Julius Baer digère la gestion de fortune internationale de Merrill Lynch
Julius Baer a pris du poids en 2013. L’intégration des activités internationales de gestion de fortune de Merrill Lynch (hors Etats-Unis et Japon), rachetées à Bank of America en 2012, a fait grimper les actifs sous gestion de 52,8 milliards de francs suisses, dont 40 milliards ont été comptabilisés sur les plates-formes de l’établissement zurichois et payées.
Un afflux net d’argent frais à hauteur de 7,6 milliards (+4%) et une performance de marché positive de 7 milliards, partiellement neutralisée par des effets de change défavorables, ont permis de hisser le volume global des actifs sous gestion à 254 milliards de francs (+34%). D’ici à la fin du processus d’intégration début 2015, le groupe s’attend à ce que l’objectif de transfert d’actifs se situe vers le bas de la fourchette, qui va de 57 milliards de francs suisses à 72 milliards. Un élément qui pourrait venir minimiser le coût de la transaction. «Nous avons atteint ou nous atteindrons dans les 24 prochains mois une taille critique sur de nombreux marchés», s’est félicité le directeur général de Julius Baer, Boris Collardi.
En ligne avec la croissance des actifs sous gestion, les revenus d’exploitation ont augmenté de 26% pour ressortir à 2,19 milliards de francs. Mais la rentabilité des activités s’est nettement dégradée dans la deuxième partie de l’année ; la marge brute est tombée de 102 points de base au premier semestre à 91 au deuxième. Sur l’ensemble de l’exercice, elle se maintient à un niveau stable comparé à 2012, à 96 pb.

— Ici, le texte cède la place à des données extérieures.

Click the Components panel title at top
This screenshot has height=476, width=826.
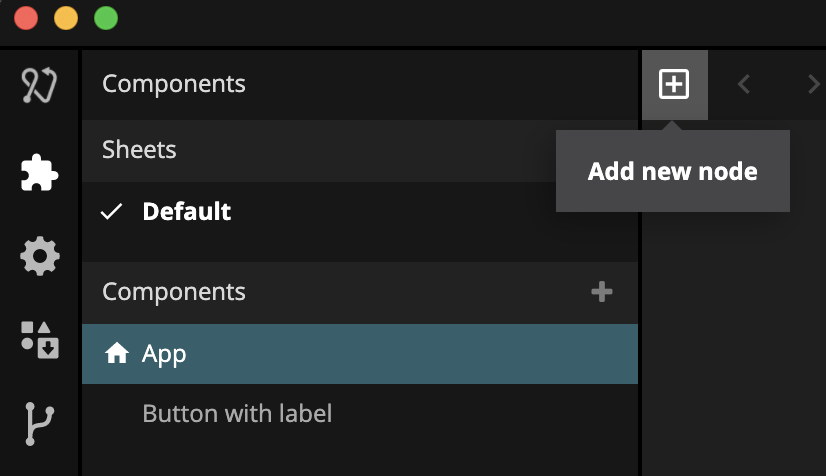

Si l’opération permet au groupe de changer d’échelle et de prendre pied en Asie (qui représente désormais un quart des actifs), elle pèse aussi sur ses épaules. Les charges de restructuration et d’intégration ont culminé à 199 millions de francs l’an passé, presque entièrement liées à la reprise des activités de Merrill Lynch, contre 57 millions en 2012. Elles devraient descendre à 140 millions de francs cette année puis à 71 millions l’année prochaine et au-delà. Julius Baer a également comptabilisé 35 millions de francs de charges en lien avec la situation fiscale américaine.
Au bout du compte, le bénéfice net de la banque est tombé à 188 millions de francs, comparé à 269 millions en 2012. Sur une base ajustée, il progresse de 19% à 480 millions. Les actionnaires se verront proposer le versement d’un dividende de 0,60 franc par action, identique à celui versé en 2013 au titre de 2012.